L’economista statunitense Murray N. Rothbard (1926-1995) parla di «nazioni per consenso». Io direi che se si guarda il processo imperfetto di nation-building si deve ammettere che ogni città, ogni comune, ogni campanile, rappresenta, in Italia, un sistema sociale e culturale differenziato che dovrebbe essere valorizzato con libertà e riconoscimento delle specificità, non con l’asfissiante assistenzialismo centralistico che tende a omogeneizzare tutto e troppo stesso ad annegare le aree più evolute e produttive sotto una spessa coltre di tasse.
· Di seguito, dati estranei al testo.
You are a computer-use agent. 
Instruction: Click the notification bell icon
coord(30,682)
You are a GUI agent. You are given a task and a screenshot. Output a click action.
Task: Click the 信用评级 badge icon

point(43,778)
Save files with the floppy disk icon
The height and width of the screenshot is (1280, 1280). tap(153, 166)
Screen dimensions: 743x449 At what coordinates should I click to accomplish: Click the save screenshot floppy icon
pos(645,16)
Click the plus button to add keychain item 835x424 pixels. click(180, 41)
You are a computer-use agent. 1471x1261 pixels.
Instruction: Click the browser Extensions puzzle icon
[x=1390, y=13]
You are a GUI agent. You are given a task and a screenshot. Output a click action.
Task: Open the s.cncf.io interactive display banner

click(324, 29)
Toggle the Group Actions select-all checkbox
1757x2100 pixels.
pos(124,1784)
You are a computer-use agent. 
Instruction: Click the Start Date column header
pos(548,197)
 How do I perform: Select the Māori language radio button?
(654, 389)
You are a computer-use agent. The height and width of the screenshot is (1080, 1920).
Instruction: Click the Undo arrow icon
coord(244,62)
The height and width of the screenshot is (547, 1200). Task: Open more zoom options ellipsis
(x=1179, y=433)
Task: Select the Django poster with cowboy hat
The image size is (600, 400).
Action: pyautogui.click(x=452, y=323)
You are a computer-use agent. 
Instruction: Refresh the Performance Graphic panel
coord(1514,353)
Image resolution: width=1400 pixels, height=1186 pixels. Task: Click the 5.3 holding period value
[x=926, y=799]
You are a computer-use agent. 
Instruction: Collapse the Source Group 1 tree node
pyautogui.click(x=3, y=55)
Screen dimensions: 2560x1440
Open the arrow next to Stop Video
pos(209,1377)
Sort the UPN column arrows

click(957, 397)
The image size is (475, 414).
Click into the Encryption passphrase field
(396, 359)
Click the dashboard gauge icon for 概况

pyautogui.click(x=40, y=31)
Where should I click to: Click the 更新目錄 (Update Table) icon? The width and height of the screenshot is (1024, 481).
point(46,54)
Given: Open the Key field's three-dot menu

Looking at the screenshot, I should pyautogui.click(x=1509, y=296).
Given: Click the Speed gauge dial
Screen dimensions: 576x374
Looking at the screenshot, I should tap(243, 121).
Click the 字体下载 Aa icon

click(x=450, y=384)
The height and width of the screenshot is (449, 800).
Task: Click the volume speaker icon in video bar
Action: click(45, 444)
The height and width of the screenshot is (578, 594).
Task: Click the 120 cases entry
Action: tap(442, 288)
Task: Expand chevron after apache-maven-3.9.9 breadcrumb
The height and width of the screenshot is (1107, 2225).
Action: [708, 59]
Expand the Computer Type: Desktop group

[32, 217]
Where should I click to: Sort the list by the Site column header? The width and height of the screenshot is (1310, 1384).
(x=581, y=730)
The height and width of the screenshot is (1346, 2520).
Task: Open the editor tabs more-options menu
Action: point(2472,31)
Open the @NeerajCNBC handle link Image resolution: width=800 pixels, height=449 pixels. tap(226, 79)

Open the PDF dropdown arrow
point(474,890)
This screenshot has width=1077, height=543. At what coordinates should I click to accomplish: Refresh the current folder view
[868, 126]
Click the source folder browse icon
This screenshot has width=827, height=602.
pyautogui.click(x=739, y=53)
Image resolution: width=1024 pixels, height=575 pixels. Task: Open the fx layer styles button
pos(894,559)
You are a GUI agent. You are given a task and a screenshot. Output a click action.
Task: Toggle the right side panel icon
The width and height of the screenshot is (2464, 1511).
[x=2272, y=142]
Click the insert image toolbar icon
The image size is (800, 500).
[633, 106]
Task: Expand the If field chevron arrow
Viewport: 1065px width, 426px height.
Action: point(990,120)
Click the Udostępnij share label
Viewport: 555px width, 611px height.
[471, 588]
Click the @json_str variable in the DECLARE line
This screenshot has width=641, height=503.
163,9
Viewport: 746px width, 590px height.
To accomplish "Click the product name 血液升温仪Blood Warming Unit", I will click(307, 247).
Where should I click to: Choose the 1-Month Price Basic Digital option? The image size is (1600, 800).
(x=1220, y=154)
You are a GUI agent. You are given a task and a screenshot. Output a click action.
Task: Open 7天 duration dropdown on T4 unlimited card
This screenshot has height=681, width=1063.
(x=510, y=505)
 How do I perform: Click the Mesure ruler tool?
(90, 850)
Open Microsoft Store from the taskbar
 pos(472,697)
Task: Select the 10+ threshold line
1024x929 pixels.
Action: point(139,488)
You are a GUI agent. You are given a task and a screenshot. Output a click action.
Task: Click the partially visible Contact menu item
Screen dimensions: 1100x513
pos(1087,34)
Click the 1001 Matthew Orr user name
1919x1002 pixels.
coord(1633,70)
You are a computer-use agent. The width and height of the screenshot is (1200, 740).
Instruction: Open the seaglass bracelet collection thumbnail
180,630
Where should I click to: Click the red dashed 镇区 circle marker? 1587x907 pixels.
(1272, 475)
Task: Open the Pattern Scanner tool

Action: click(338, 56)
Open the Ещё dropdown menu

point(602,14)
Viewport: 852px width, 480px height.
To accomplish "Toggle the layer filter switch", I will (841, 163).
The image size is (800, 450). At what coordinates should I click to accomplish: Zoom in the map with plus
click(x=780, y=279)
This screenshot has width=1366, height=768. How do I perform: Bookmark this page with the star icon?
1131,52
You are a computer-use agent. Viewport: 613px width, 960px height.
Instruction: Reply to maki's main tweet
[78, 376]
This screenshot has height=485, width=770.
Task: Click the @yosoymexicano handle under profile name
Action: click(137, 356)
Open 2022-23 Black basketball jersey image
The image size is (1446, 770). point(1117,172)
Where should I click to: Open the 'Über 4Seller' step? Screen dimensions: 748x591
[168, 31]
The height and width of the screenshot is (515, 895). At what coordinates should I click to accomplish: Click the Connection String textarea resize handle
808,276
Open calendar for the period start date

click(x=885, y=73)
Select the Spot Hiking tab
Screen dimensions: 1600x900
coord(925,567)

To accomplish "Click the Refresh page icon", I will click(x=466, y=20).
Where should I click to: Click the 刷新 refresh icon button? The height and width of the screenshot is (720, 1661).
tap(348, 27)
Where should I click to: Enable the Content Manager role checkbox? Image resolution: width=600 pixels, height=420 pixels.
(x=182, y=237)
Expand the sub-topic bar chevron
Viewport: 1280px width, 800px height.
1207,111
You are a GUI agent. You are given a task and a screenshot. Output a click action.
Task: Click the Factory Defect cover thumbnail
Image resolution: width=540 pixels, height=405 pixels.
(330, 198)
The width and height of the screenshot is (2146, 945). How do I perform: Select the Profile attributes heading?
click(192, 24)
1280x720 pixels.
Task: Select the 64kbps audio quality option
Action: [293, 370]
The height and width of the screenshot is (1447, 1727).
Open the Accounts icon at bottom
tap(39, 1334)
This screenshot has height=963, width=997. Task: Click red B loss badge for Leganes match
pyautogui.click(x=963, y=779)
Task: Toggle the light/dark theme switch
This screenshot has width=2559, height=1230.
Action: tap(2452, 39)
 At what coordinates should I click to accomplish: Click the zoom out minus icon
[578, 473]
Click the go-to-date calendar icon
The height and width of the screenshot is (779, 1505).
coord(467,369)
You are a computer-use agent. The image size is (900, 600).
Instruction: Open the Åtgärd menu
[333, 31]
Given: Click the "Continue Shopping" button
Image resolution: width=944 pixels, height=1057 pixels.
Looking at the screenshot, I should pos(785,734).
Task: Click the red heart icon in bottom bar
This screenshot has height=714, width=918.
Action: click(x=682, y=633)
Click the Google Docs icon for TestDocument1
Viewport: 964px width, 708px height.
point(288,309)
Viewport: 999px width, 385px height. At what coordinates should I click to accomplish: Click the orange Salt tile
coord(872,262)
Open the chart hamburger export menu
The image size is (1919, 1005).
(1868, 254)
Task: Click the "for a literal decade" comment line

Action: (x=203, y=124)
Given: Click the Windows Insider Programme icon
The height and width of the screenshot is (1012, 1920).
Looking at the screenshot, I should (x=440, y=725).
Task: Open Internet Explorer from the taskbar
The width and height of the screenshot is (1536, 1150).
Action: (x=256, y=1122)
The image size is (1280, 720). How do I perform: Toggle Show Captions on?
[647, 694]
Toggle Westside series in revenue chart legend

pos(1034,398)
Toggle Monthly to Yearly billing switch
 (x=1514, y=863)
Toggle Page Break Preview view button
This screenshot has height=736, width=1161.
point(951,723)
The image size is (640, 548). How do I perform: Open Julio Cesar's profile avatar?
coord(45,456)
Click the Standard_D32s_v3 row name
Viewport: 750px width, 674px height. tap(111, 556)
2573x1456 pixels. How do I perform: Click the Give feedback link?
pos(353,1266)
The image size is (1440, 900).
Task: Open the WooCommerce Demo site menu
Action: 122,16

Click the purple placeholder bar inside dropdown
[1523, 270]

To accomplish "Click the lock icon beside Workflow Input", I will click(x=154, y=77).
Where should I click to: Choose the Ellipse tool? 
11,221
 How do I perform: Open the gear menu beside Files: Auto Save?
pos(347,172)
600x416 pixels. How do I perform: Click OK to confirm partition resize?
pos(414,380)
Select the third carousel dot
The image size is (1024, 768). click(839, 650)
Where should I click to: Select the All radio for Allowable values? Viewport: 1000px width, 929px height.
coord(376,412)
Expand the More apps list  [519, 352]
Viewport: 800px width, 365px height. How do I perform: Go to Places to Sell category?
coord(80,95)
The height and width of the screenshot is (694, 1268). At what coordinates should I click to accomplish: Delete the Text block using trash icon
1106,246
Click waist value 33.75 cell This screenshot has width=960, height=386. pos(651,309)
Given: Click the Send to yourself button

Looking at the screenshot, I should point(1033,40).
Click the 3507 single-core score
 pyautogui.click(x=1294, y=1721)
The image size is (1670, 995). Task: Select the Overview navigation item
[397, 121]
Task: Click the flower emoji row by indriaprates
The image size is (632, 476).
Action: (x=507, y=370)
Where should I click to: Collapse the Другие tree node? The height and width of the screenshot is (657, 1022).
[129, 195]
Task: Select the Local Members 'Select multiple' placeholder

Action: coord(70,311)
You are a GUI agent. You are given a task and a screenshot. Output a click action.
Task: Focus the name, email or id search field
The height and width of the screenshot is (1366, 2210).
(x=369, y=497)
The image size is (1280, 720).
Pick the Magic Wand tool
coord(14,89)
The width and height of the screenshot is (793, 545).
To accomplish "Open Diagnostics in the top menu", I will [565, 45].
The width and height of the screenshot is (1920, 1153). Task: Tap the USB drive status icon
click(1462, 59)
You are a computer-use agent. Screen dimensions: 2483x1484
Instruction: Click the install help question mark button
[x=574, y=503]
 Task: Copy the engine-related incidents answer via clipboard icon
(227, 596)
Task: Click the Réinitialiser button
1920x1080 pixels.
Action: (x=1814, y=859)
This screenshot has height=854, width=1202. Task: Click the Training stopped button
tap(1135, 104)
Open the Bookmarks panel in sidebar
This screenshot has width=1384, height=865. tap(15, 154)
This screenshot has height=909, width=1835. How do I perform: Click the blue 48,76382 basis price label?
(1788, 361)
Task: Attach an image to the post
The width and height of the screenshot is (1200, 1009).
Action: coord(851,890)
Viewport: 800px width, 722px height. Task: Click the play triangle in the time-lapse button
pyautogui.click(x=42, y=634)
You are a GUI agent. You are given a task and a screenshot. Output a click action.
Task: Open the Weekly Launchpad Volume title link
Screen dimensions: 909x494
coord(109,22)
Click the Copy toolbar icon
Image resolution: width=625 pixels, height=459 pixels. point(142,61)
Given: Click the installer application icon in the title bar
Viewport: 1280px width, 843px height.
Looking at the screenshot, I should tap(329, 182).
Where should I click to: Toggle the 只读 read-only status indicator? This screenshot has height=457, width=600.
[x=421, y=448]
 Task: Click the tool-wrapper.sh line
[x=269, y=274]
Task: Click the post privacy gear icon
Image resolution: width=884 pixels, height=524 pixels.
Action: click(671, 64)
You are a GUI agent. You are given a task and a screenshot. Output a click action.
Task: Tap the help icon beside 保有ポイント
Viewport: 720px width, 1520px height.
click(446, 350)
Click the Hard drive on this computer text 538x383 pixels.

Credo nel mercato e nella sua libertà, nei diritti individuali, nella inventiva, nella concorrenza e nella sana competitività, nella responsabilità, e ritengo che una enclave davvero libera dovrebbe basarsi su questi paradigmi. Lo statalismo tende a dipingere questa visione come eccessiva. Sentendo parlare di privatizzazione, per esempio, si storce il naso: si pensa sempre all’arbitrio, alla prevaricazione e si ritiene che solo la sfera statale possa permettere a tutti di fruire di un bene.
In realtà, come dimostra l’orizzonte decadente delle nostre città, la sfera statale non riesce a gestire i beni; si pensi ai parchi “pubblici”, spesso degradati e invivibili. Al contrario, se a gestirli fosse un privato, facendo pagare un biglietto , si può essere ben certi che quei parchi sarebbero curati, attrattivi e sicuri. Per me la libertà deve essere effettiva.
Sono libero di frequentare un parco pubblico abbandonato, sporco e magari invaso da soggetti poco raccomandabili? Sono libero solo in teoria, ma nei fatti non ci andrei mai in quel parco. In questo senso nelle città il maggior numero di beni e di servizi dovrebbero andare ai privati: e non è solo questione di efficienza economica, ma davvero di libertà.